▶ **PASSAGE**
##############################

Increasing investments and impressive breakthroughs made in this industry should benefit tech giants Apple Inc. (AAPL) and Alphabet Inc. (GOOGL). 

However, fundamentally weak stocks in this space Palantir Technologies Inc. (PLTR) and C3.ai, Inc. (AI) are not well-positioned to capitalize on the industry tailwinds.  

Stocks to Buy: 

Apple Inc. (AAPL)  

AAPL focuses on designing, manufacturing, and selling smartphones, personal computers, tablets, wearables, and accessories worldwide. The company serves consumers, small- and mid-sized businesses, education, enterprise, and government markets. It sells and delivers third-party applications for its products through the App Store.  

On October 4, 2021, AAPL launched Apple Watch Series 7, featuring the largest and most advanced Apple Watch display and a re-engineered Always-On Retina display with significantly more screen area and thinner borders. The watch also offers an electrical heart sensor and ECG app and a blood oxygen sensor and app. Available for orders from October 8-15, the watch is likely to attract high demand.  

On September 28, 2021, AAPL updated its iWork suite of productivity apps with new features that make it even easier to work with documents on the go. 

AAPL’s total net sales for its fiscal third quarter, ended June 26, 2021, increased 36.4% year-over-year to $81.43 billion. The company’s gross profit came in at $35.26 billion, up 55.4% from the prior-year period. Its operating income has been reported at $24.13 billion for the quarter, representing an 84.3% rise from the prior-year period. AAPL’s net income increased 93.2% year-over-year to $21.74 billion. Its EPS increased 101.5% year-over-year to $1.31. And the company had $34.05 billion in cash and cash equivalents as of June 26, 2021.

##############################

▶ **STATED EXERCISE**
Summarize the passage above in two sentences.

▶ **DATA EXCERPT**
##############################

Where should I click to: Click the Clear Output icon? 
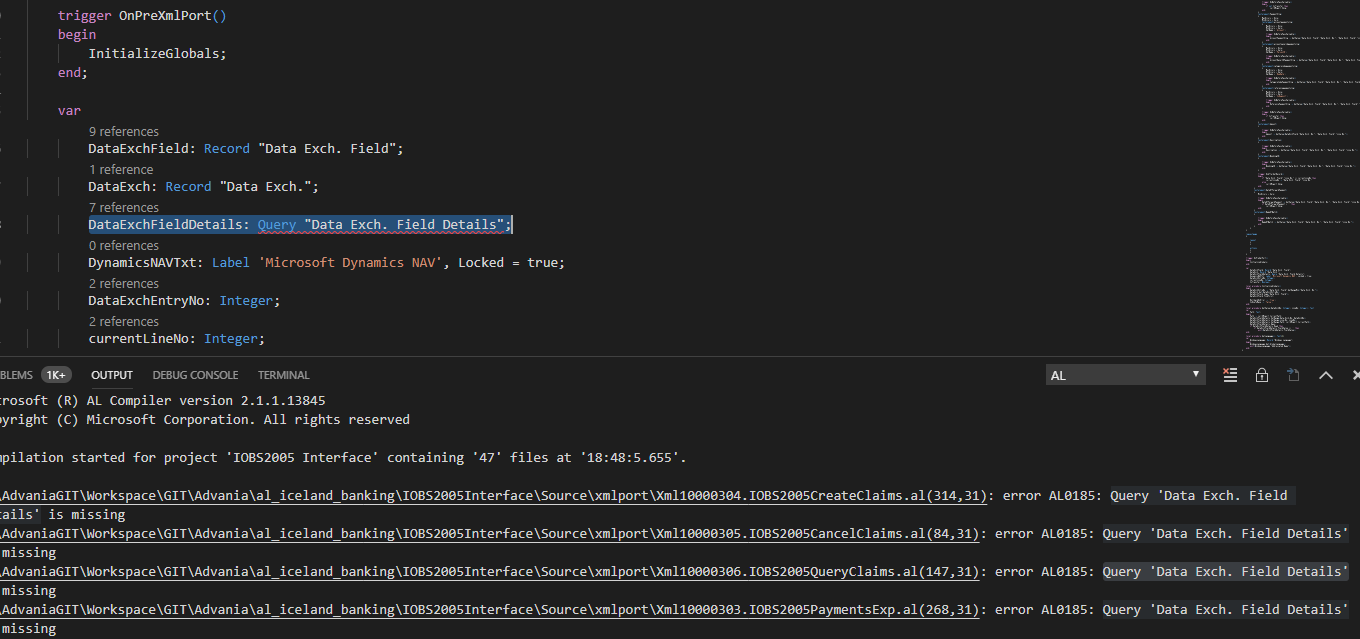click(x=1229, y=374)
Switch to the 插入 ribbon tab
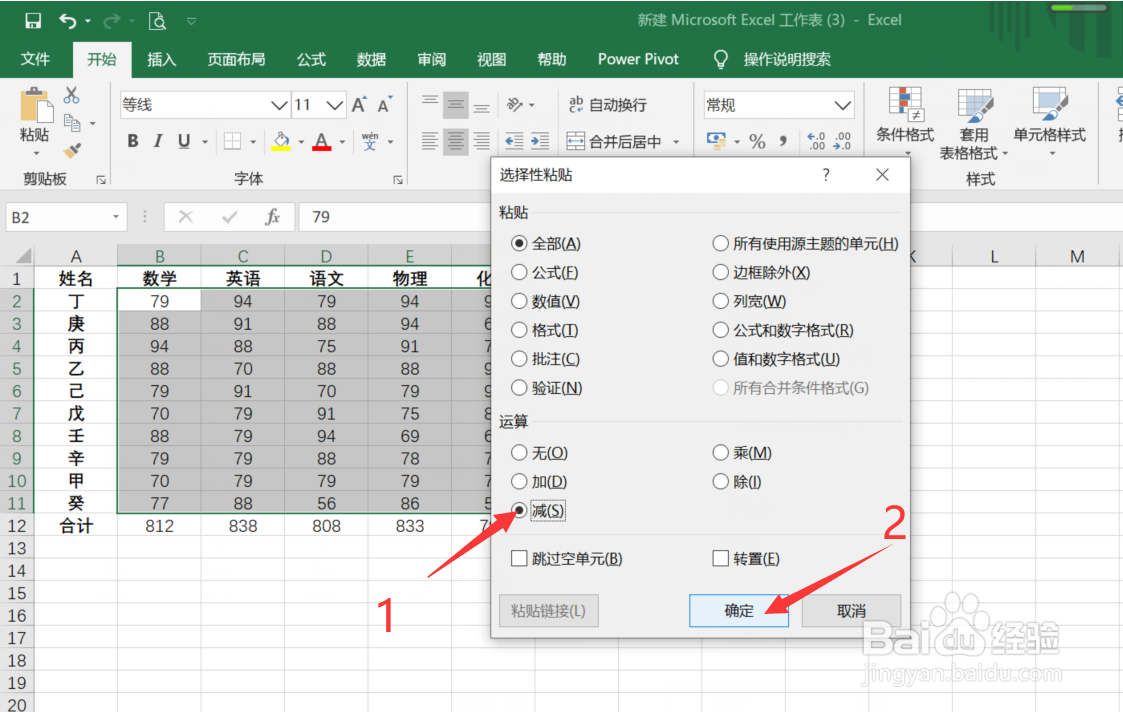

##############################

▶ **COMPLETED TASK**
Growing investment and breakthroughs in the industry should benefit Apple and Alphabet, while fundamentally weak Palantir and C3.ai are not well-positioned to take advantage. Apple, listed as a stock to buy, launched the Apple Watch Series 7 with its largest display in October 2021, updated its iWork apps in September, and reported fiscal third-quarter net sales up 36.4% to $81.43 billion and net income up 93.2% to $21.74 billion.